Old Oak, who had never met Piccolo before, was honestly baffled for a moment or two before it dawned on him who the stranger must be. Piccolo must have seen him drive by for a look, recognised the truck, and followed Old Oak home. "I don't know what you're talking about. I don't have a daughter," said Old Oak simply.

"You're a fucking liar!"

"I'll thank you not to use such language, ja," said Old Oak not unkindly, and then turned his back on Piccolo and went back to his garden to stifle his giggles.

"I saw your fucking truck! I saw your fucking truck, you fuck!"
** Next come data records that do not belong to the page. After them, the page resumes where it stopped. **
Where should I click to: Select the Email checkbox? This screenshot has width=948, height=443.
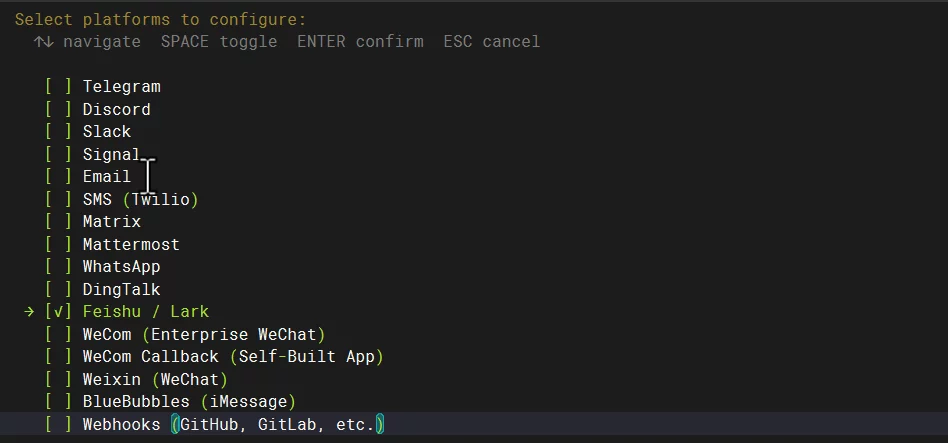click(58, 177)
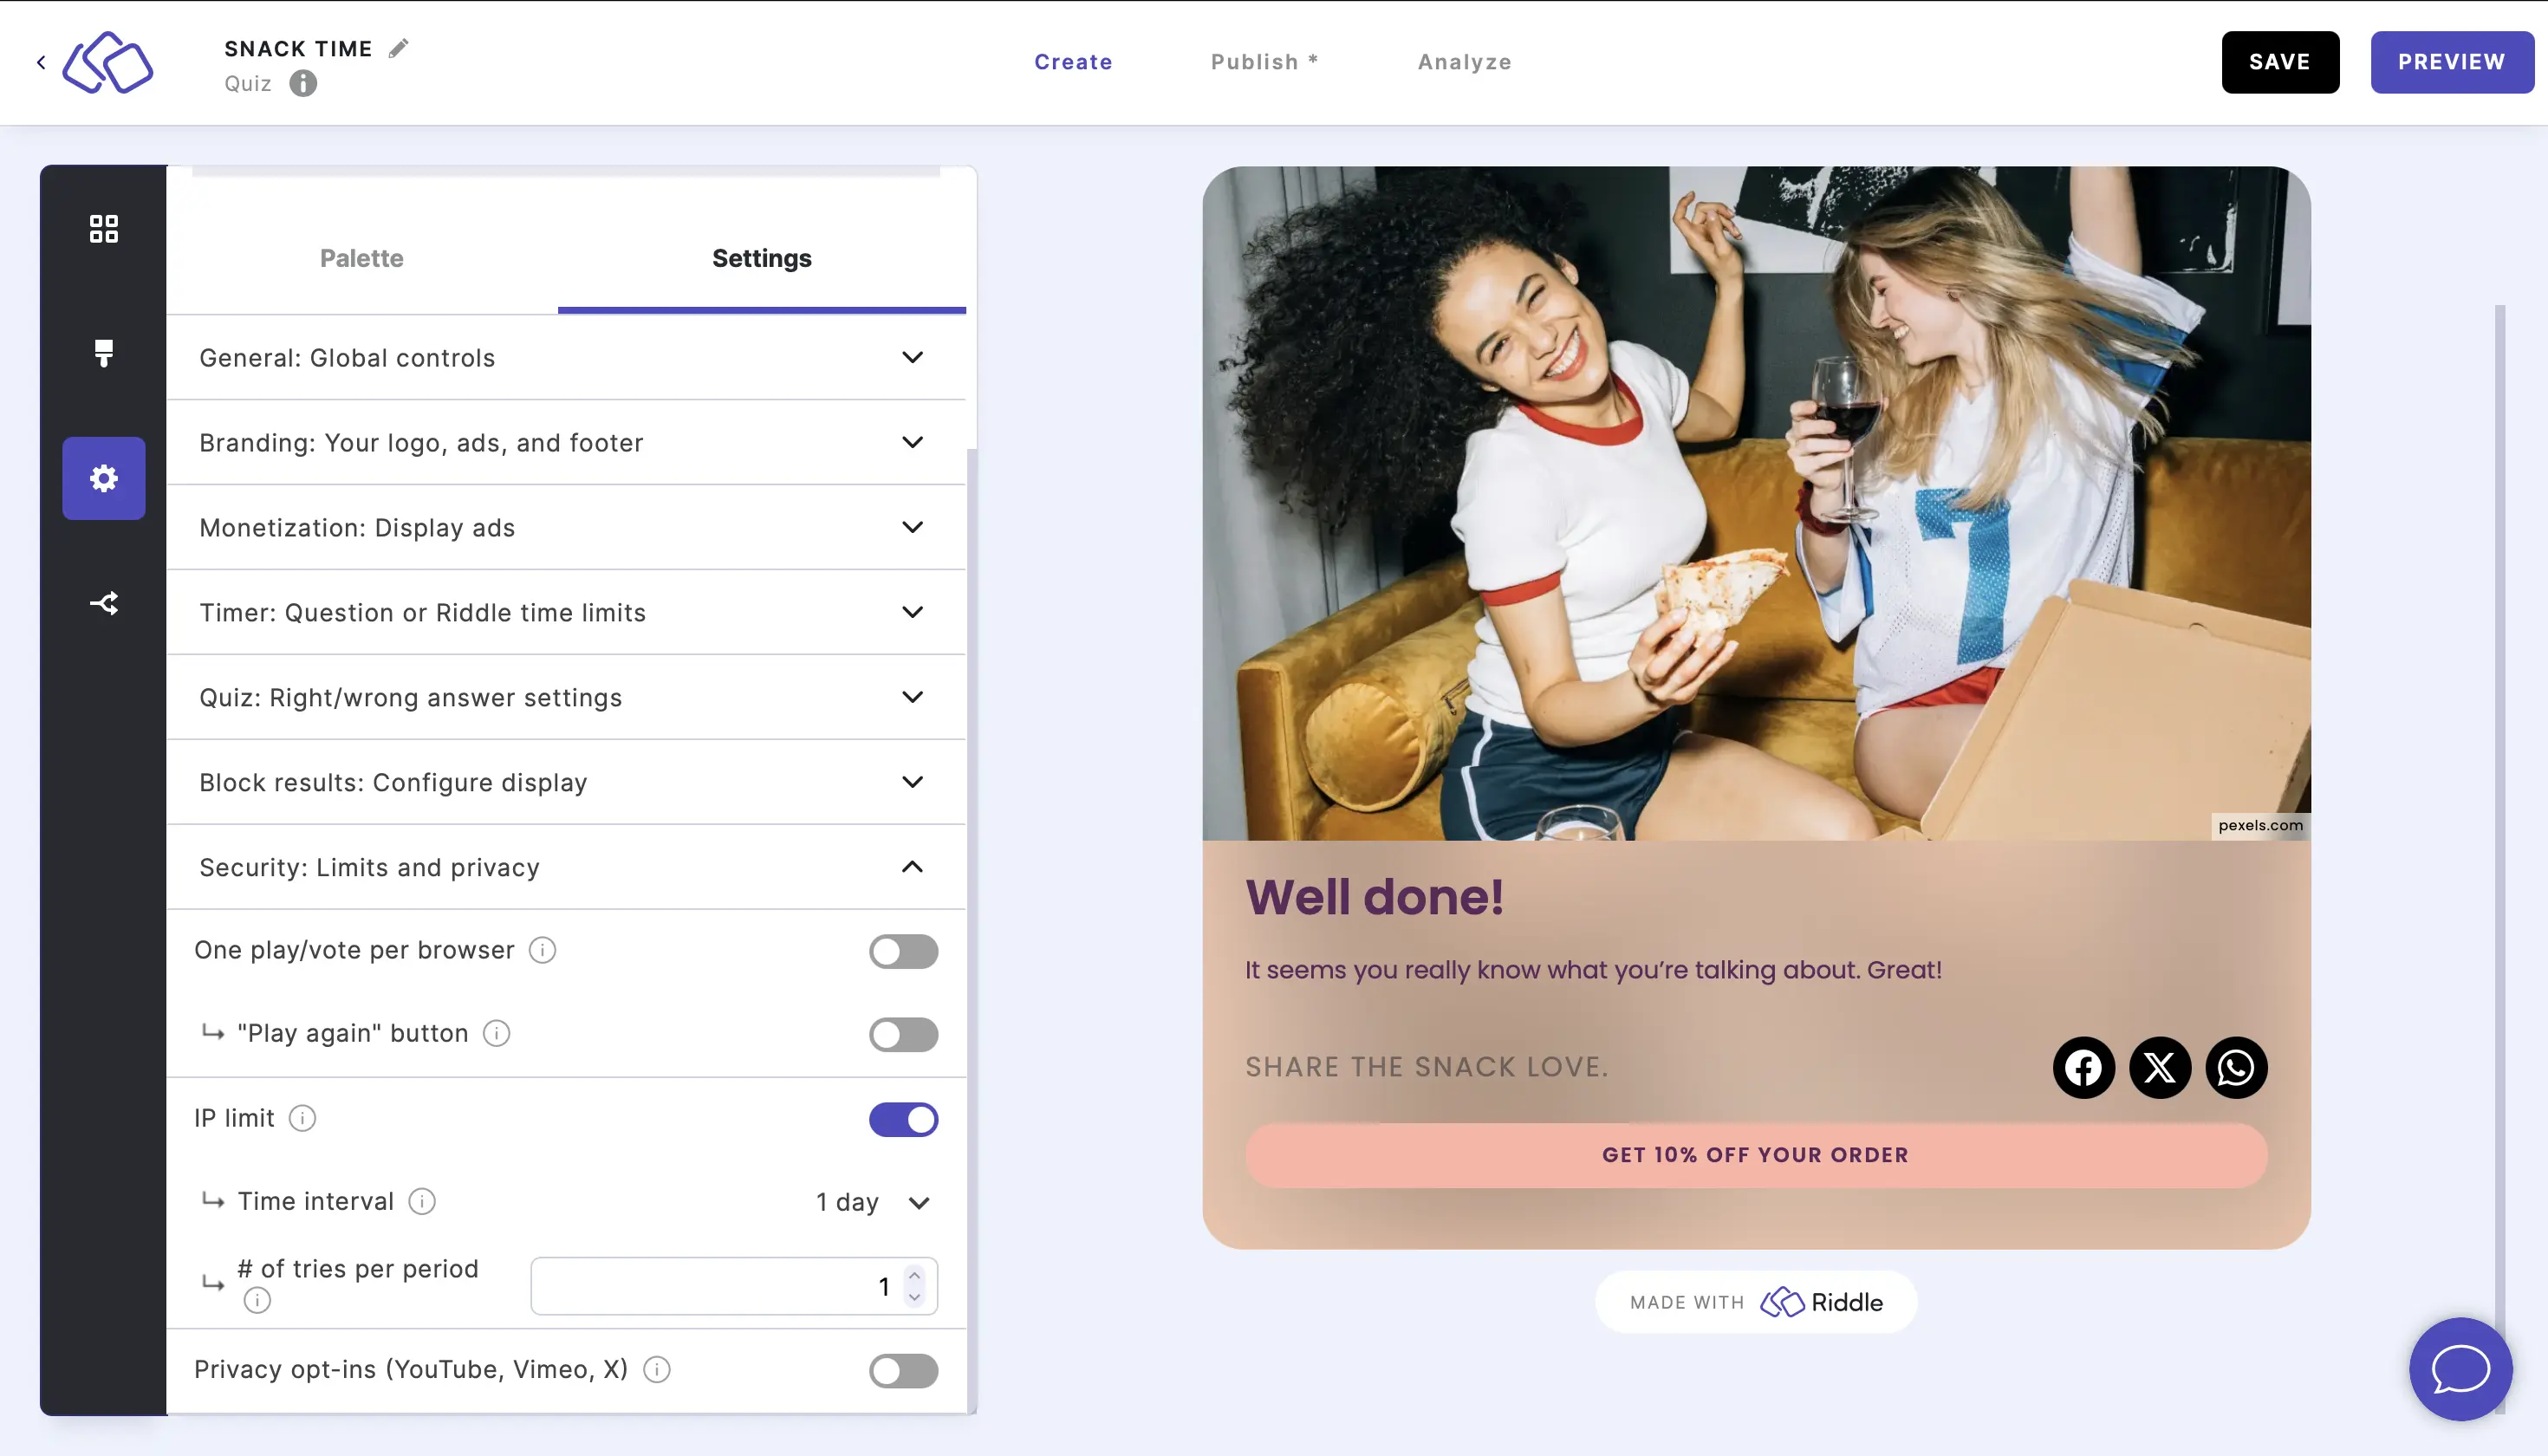This screenshot has height=1456, width=2548.
Task: Click the WhatsApp share icon
Action: [2235, 1066]
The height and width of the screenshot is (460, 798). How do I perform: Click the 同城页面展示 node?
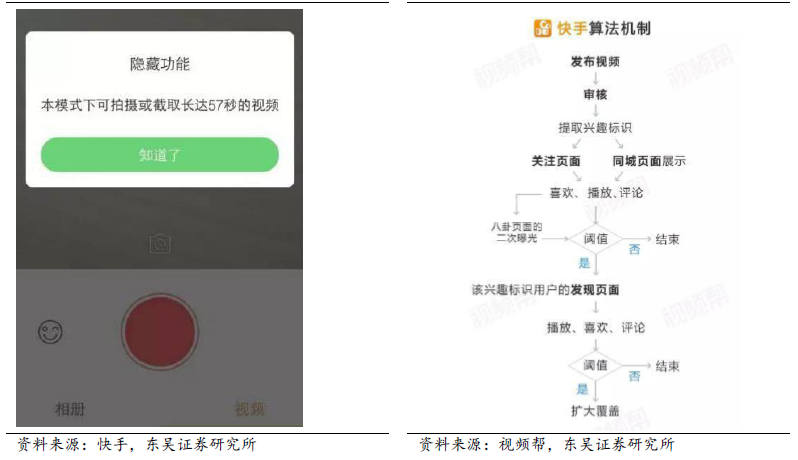click(649, 161)
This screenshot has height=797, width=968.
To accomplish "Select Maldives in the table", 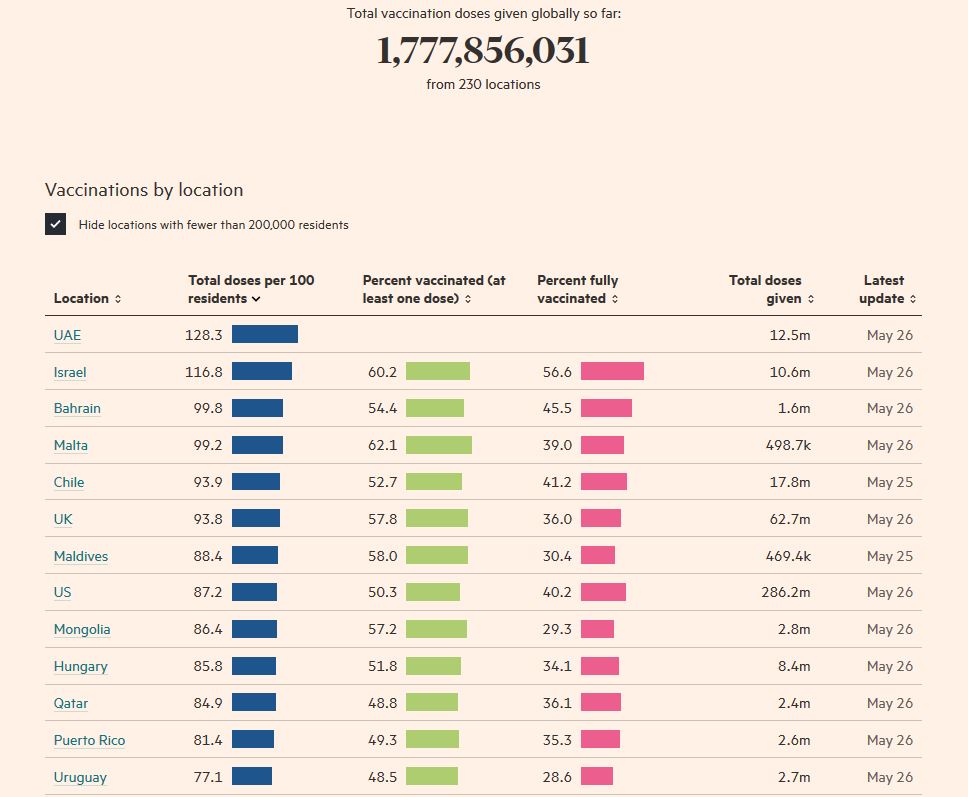I will [x=80, y=556].
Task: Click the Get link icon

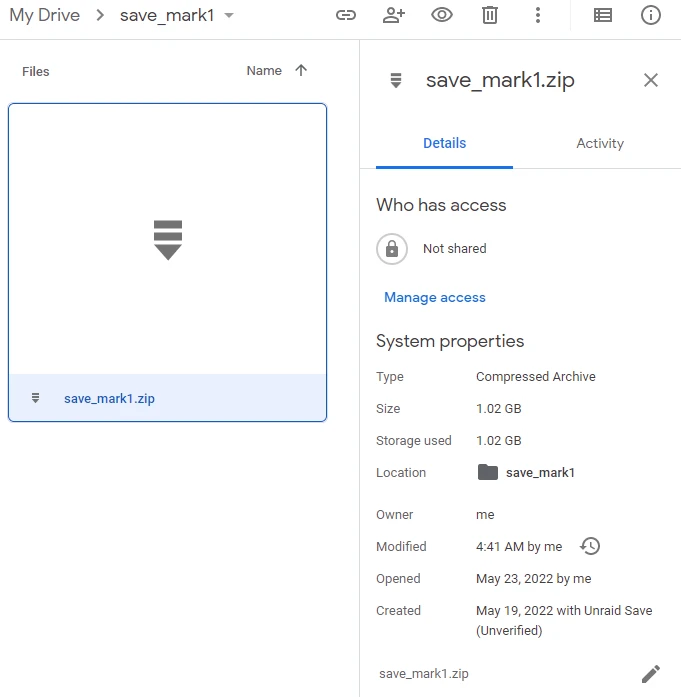Action: 346,15
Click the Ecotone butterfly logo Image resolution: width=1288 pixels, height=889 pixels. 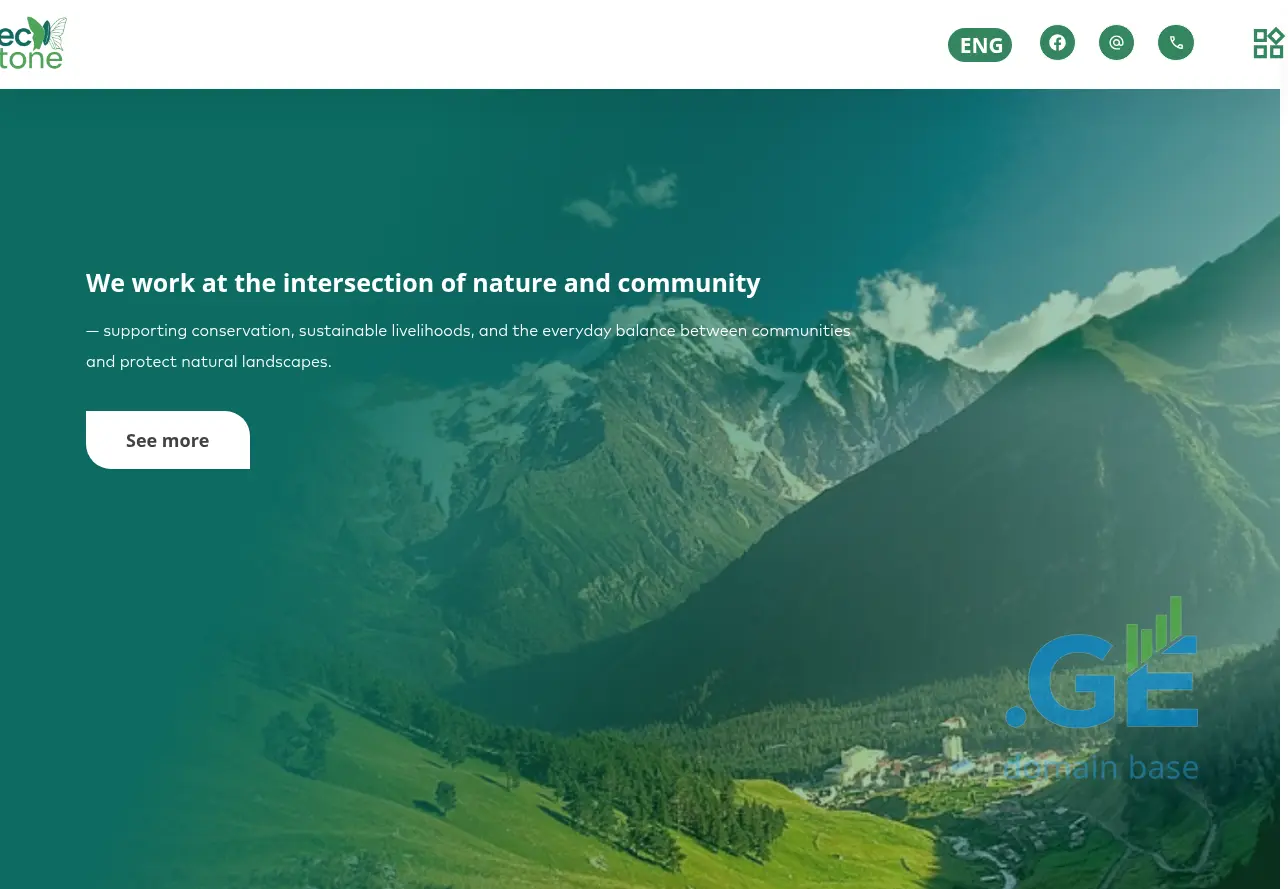(x=33, y=43)
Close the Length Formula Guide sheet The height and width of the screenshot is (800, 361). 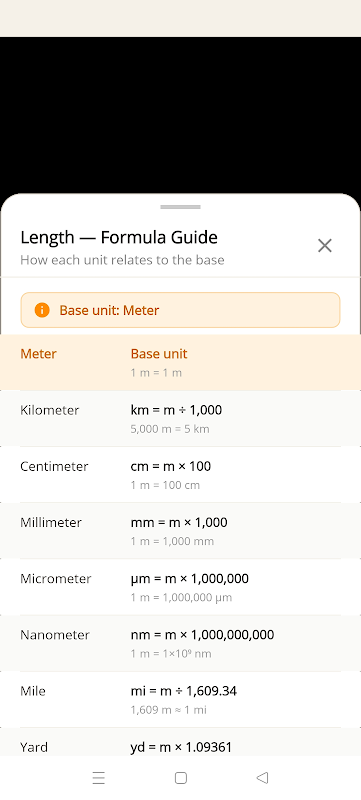(x=325, y=245)
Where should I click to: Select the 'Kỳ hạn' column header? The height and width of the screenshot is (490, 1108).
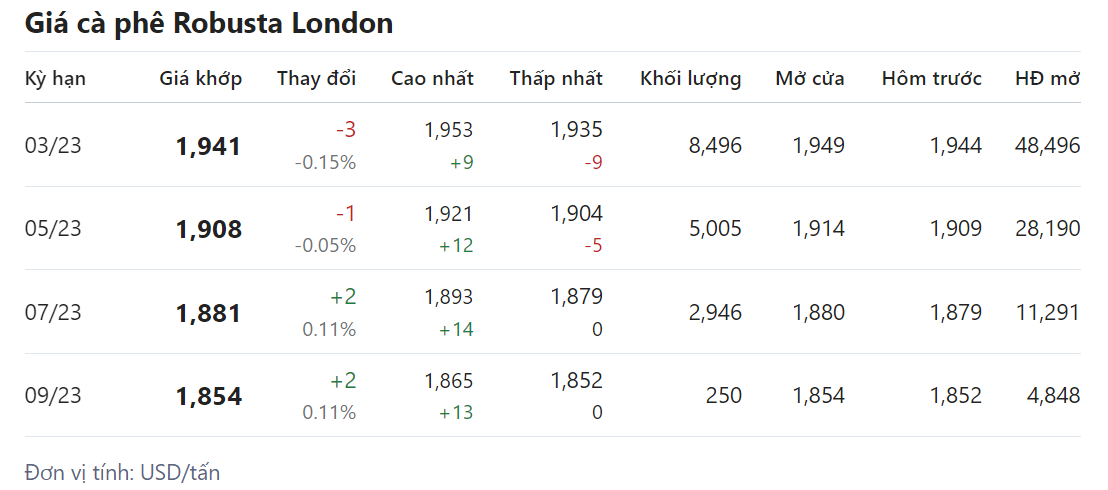click(x=55, y=78)
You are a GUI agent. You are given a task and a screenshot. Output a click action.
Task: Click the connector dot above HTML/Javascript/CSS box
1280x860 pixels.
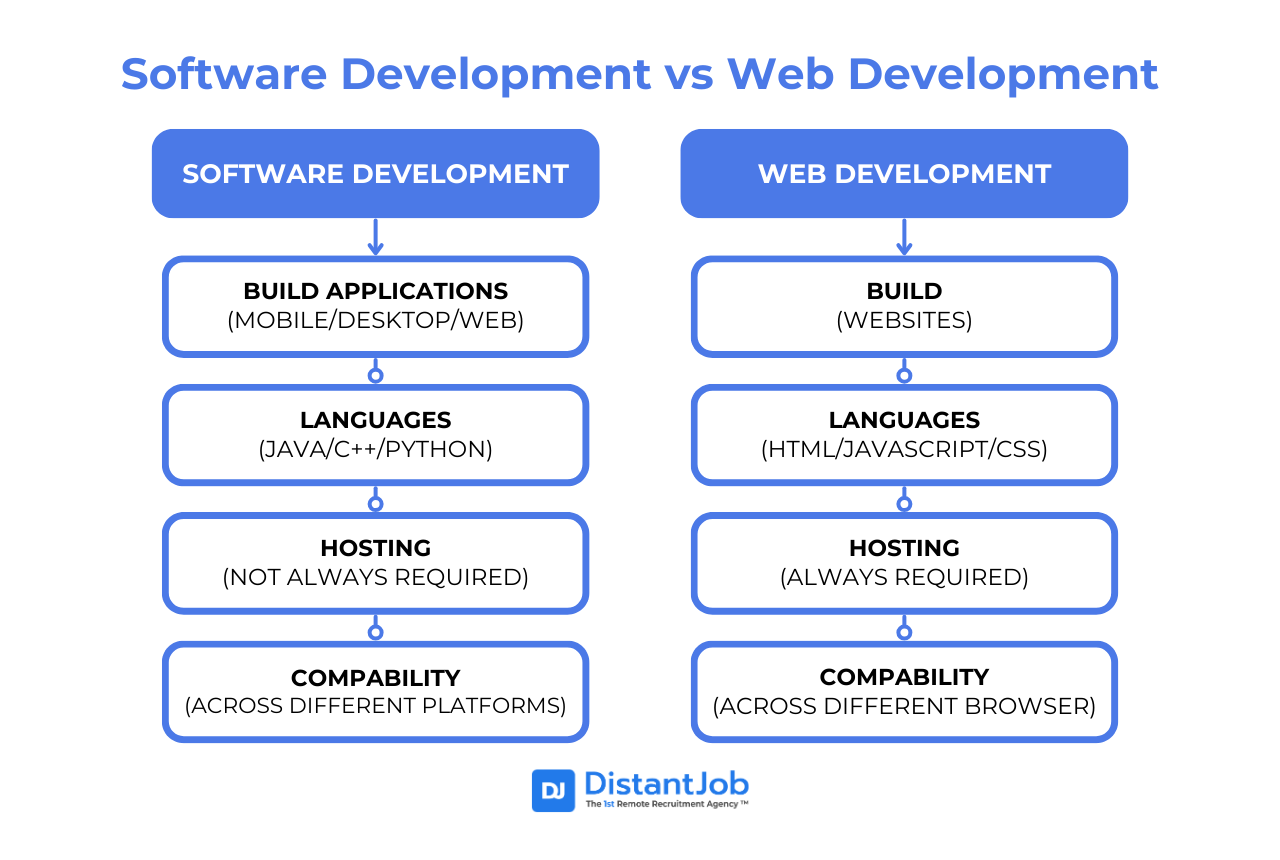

When Piccolo started throwing himself at the gate, Old Oak told his wife to call the police. "Tell them a crazy stranger is kicking my fence." Over to Piccolo he called, "I've just called the police."

"Good! Fucking great!" replied Piccolo with a nasty laugh.

The police cruiser pulled up, and two female constables got out. Piccolo looked confused, and then annoyed. They asked Old Oak to give a statement. Old Oak began telling them about how this ranting lunatic had been yelling odd things and kicking his fence, but could not finish due to Piccolo's racket. "He's a fucking liar!" screeched Piccolo.

"You'll get your turn, sir," snapped the senior constable irritably, for the third time. "Now please keep quiet until Mr Oak has finished."

"Don't tell me what to do, bitch!"

Things went quiet, then. The junior constable folded closed her notebook, and stowed her pen in her belt. The senior constable turned to Piccolo and said in a menacing tone, "I think it would best if you waited in the back seat of the patrol car, sir."

"This way, sir," said the junior constable, taking Piccolo's upper arm.

Piccolo pulled away savagely. "I'll wait right here," he growled, a vein on his forehead pulsating.

"It wasn't a suggestion, sir," said the senior constable, nodding to her partner. She tried to take Piccolo's arm again, but he pulled it free. The junior constable grabbed his arm a third time, wrenched it hard behind his back, and dropped him neatly to the sidewalk. While he struggled, red in the face, the female officer calmly locked his wrists into a pair of manacles.

After interviewing Piccolo in the back of the car for a few minutes, one of the constables came over to talk to Old Oak again. "He alleges that you vandalised his property somehow. Do you know anything about that?"

"Quite honestly," said Old Oak easily, "I've never seen this man before in my life, no."

"Well, we're going to need to come back to get a full report from you, after we take him to fifty-two division."

"I'm sure laying any charges isn't necessary, ja," protested Old Oak. "He's just some crazy. My fence is okay, ja."

"Oh, you don't have to press charges, sir," said the constable, smiling. "I am."


Epilogue

The moral of this story is ambiguous, at best. For those readers who might judge me and my part in these affairs harshly, I remind them that both Littlestar and I did consistently take the high-road in our dealings with Piccolo for a long time before we descended to more nefarious action. We made every effort to address his complaints, no matter how brusquely delivered, in an honest effort to contain the situation. For months on end we refused to rise to his vocal taunts, or to make trouble for him with the authorities.

We did seek out our own shit-slinging justice in the end, it's true, but the ultimate lick of punishment was brought by Piccolo upon himself, by his inability to respect the authority of a woman. We threw mud, and, in a rage, he shot himself in the foot.

Piccolo's trial was uneventful. He ended up being sacked with some fines and time on probation. None of us attended. We were content to mock him in private.

We've all moved house since then, and Piccolo never had very much proper information about any of us in the first place. Tracking us would pose a serious challenge, and I think at this point I'm willing to say we've seen the last act of this dog and pony show. We're home-free. The good guys won.

Wherever Piccolo is today, I am thumbing my nose at him. Forever.